-- start of Exercise inputs --
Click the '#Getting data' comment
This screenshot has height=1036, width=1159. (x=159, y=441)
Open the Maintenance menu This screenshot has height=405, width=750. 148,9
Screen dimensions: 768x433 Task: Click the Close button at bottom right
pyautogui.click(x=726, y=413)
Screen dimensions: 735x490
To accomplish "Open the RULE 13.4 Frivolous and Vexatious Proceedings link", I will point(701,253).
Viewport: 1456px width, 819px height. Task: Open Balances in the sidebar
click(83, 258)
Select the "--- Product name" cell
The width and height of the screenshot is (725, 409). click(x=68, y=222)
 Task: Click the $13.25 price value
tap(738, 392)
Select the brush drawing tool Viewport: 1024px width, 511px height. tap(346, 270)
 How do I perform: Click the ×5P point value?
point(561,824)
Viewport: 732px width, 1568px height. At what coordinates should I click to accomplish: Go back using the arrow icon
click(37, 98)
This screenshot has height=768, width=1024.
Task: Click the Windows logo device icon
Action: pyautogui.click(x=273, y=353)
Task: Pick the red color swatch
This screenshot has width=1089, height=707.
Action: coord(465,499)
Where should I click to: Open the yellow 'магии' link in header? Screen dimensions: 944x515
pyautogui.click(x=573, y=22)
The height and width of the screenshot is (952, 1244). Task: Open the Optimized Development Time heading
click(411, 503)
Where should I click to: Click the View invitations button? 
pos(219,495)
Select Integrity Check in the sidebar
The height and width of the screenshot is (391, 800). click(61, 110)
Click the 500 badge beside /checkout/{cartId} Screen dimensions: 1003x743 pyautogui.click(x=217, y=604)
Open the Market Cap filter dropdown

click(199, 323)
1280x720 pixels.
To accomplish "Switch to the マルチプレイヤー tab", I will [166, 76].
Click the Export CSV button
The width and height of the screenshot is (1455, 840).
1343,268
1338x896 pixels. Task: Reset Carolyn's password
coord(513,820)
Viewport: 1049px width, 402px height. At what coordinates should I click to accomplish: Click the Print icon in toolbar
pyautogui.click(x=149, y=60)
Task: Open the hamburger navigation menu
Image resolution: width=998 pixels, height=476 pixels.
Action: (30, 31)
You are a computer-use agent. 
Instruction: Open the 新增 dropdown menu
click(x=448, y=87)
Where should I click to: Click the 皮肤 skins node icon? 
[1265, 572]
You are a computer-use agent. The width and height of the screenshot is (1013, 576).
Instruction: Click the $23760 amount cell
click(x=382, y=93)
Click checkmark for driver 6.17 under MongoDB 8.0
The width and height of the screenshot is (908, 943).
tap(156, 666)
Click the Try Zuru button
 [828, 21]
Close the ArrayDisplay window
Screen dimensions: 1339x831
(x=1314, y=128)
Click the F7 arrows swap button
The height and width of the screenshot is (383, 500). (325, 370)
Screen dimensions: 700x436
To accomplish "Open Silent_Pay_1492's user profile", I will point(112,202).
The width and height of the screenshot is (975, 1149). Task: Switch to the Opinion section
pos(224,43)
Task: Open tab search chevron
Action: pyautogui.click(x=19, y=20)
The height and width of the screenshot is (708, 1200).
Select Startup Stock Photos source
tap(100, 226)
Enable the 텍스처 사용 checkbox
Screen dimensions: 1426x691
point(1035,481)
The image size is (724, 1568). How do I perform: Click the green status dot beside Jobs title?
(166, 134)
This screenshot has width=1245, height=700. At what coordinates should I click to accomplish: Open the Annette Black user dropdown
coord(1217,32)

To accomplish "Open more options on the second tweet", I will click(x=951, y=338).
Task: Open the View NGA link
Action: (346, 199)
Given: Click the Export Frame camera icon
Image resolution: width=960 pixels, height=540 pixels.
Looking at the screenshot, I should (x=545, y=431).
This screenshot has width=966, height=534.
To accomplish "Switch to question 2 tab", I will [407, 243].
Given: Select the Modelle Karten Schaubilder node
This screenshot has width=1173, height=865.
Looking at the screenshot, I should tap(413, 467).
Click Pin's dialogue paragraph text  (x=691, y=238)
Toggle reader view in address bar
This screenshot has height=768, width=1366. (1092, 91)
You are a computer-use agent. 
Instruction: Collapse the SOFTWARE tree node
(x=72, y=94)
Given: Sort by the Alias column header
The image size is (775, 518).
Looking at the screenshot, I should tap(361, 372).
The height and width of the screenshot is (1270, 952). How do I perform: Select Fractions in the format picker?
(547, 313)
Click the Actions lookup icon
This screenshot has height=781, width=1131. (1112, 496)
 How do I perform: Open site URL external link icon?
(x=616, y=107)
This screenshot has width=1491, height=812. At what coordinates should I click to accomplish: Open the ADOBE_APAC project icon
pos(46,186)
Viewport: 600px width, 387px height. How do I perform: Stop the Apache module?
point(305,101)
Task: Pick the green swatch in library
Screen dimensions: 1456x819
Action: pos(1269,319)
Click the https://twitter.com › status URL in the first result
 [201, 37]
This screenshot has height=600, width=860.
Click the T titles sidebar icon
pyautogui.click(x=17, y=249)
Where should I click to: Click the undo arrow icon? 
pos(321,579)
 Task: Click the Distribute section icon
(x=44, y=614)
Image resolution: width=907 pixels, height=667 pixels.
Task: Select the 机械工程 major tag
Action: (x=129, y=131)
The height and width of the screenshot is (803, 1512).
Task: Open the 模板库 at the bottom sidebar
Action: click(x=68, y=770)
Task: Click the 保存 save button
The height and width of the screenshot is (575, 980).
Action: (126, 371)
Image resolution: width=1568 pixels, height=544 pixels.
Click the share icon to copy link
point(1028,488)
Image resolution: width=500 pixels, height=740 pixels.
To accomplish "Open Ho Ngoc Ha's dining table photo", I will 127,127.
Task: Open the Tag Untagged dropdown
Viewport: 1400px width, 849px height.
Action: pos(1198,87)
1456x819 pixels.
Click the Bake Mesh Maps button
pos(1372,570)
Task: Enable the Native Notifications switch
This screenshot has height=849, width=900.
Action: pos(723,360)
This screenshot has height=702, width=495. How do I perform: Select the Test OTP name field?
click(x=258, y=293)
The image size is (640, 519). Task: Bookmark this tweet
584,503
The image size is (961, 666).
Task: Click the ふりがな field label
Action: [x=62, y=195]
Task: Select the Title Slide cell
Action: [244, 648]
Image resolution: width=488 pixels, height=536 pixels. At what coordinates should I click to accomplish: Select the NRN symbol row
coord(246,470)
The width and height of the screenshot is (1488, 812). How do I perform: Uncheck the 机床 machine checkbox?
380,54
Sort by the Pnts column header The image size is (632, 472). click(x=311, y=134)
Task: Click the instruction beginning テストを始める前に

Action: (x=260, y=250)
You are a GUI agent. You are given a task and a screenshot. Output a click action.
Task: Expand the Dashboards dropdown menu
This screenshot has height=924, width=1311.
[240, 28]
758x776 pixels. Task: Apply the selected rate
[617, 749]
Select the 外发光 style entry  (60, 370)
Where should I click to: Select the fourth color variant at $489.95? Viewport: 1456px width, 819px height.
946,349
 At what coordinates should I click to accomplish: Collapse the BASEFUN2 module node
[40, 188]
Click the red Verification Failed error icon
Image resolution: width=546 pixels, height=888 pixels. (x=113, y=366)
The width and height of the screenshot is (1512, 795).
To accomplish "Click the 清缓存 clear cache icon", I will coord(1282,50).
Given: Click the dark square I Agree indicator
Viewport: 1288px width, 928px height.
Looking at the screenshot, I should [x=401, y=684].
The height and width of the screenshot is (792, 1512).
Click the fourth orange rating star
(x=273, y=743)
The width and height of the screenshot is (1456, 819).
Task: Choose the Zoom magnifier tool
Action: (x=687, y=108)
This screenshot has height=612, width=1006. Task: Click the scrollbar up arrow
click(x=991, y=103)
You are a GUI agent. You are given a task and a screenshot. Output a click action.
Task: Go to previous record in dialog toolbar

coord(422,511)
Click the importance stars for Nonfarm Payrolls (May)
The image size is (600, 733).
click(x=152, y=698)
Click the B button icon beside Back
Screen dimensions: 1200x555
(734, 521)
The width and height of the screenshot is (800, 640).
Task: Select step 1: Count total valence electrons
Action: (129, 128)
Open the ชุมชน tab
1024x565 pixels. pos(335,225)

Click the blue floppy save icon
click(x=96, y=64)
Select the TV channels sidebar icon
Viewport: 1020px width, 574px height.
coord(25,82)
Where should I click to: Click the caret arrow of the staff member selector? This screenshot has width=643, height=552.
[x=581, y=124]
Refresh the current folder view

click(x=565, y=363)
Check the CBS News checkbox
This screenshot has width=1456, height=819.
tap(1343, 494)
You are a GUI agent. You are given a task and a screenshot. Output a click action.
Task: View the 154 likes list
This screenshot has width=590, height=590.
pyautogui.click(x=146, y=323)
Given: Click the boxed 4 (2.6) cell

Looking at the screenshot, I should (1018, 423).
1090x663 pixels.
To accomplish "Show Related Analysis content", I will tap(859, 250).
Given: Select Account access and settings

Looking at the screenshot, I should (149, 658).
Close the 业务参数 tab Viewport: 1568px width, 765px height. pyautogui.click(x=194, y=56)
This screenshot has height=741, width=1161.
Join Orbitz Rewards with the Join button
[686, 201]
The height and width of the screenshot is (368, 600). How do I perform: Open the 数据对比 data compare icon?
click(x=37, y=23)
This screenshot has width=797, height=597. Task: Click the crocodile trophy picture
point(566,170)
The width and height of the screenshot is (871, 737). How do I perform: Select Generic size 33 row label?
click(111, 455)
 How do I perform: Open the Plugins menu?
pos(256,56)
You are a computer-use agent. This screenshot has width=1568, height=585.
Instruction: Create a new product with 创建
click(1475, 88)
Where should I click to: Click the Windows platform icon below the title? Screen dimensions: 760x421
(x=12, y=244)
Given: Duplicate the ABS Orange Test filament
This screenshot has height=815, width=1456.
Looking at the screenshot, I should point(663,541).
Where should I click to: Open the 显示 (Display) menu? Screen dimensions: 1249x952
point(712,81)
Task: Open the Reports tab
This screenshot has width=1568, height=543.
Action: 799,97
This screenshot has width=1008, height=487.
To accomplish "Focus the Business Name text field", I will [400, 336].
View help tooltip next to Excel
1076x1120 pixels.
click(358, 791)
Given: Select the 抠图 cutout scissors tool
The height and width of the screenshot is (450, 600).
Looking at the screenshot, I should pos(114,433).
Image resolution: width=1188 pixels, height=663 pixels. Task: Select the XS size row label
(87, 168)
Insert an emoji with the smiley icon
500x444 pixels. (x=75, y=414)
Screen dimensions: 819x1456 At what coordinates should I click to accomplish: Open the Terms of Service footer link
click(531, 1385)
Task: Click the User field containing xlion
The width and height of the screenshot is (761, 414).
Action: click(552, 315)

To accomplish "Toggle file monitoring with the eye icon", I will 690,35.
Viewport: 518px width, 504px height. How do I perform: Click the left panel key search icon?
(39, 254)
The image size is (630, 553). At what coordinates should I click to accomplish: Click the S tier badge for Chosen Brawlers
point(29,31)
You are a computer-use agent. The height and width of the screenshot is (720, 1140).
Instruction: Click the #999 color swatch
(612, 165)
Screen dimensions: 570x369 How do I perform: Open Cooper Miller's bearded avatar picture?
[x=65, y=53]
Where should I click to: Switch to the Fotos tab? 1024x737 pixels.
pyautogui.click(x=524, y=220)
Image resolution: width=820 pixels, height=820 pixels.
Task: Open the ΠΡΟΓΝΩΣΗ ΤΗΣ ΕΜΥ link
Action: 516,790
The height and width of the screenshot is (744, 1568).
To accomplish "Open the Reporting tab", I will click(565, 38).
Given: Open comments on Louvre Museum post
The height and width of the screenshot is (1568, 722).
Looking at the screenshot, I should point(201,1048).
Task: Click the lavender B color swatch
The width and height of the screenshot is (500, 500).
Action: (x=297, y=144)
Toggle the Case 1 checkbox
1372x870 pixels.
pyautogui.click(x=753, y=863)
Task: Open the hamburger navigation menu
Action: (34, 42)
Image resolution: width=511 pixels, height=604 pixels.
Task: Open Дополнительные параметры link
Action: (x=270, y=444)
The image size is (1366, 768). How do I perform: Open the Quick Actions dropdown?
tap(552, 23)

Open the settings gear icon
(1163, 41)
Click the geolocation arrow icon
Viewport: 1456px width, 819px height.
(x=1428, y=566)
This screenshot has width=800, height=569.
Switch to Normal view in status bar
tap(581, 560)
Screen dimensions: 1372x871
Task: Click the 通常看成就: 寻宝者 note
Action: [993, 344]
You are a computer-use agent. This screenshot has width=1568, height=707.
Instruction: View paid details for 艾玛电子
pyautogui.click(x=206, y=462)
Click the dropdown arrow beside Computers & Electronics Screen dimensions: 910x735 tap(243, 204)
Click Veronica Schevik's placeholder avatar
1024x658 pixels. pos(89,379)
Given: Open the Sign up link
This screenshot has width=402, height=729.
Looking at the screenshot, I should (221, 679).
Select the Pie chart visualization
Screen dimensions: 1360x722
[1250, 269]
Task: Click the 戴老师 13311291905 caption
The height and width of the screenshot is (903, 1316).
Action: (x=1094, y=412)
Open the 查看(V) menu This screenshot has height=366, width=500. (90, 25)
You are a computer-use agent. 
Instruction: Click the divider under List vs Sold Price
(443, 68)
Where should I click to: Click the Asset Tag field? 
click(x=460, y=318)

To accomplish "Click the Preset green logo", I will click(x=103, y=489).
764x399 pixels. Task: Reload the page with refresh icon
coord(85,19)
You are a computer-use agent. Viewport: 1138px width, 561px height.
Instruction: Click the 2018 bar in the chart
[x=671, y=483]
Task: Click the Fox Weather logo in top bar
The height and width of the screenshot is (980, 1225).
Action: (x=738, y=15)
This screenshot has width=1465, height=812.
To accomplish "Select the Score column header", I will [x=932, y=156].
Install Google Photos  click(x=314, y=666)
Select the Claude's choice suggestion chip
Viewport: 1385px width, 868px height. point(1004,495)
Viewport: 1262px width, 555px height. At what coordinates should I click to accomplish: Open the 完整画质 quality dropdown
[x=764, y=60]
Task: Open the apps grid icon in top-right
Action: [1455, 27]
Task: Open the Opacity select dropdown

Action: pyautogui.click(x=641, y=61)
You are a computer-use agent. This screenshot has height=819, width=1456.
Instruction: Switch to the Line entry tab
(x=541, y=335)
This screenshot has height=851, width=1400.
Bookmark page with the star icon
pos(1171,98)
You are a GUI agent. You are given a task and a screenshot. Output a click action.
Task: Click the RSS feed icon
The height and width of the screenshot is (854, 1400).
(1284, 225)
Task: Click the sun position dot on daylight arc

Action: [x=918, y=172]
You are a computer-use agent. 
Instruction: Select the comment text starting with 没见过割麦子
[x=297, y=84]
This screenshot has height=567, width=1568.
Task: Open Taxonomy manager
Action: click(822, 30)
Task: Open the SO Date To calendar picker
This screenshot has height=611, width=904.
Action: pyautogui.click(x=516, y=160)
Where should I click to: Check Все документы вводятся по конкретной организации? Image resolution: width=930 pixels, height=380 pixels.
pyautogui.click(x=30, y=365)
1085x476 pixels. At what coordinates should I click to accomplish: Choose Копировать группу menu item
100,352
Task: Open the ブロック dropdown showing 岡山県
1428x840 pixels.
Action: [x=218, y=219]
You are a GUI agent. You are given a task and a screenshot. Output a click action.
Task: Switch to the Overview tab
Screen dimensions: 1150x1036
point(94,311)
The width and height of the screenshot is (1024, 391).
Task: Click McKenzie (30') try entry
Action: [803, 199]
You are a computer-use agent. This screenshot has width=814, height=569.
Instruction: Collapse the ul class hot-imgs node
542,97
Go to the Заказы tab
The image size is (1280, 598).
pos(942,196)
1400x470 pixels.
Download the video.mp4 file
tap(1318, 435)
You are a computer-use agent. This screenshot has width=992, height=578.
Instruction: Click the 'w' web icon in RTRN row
-- end of Exercise inputs --
== Given exercise ==
Show each line from the records above that contains the word "avatar", copying every such line in full.

== Answer for the task ==
Screen dimensions: 570x369 How do I perform: Open Cooper Miller's bearded avatar picture?
Click Veronica Schevik's placeholder avatar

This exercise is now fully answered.